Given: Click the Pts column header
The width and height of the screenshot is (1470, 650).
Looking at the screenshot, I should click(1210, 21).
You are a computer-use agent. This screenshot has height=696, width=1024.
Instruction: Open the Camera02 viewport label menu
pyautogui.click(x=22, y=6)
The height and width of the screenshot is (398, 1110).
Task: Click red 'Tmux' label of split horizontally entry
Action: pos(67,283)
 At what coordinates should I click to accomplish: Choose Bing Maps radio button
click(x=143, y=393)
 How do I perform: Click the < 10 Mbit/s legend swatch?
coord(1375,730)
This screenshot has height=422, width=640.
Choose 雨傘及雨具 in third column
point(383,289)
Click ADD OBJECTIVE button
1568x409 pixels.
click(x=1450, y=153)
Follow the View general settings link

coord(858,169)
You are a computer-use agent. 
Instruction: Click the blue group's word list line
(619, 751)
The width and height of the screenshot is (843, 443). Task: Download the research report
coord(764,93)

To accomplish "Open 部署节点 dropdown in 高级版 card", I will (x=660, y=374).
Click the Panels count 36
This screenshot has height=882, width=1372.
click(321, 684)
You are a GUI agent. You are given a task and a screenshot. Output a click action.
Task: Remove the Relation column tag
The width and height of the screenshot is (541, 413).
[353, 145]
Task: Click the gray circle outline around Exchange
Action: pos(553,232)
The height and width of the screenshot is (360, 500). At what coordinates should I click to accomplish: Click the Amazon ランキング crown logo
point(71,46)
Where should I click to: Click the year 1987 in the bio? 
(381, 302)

REQUIRED ACTION:
Please copy out each line of the listing above that contains the string "computer".

TASK RESULT:
You are a computer-use agent. This screenshot has height=696, width=1024.
You are a computer-use agent. 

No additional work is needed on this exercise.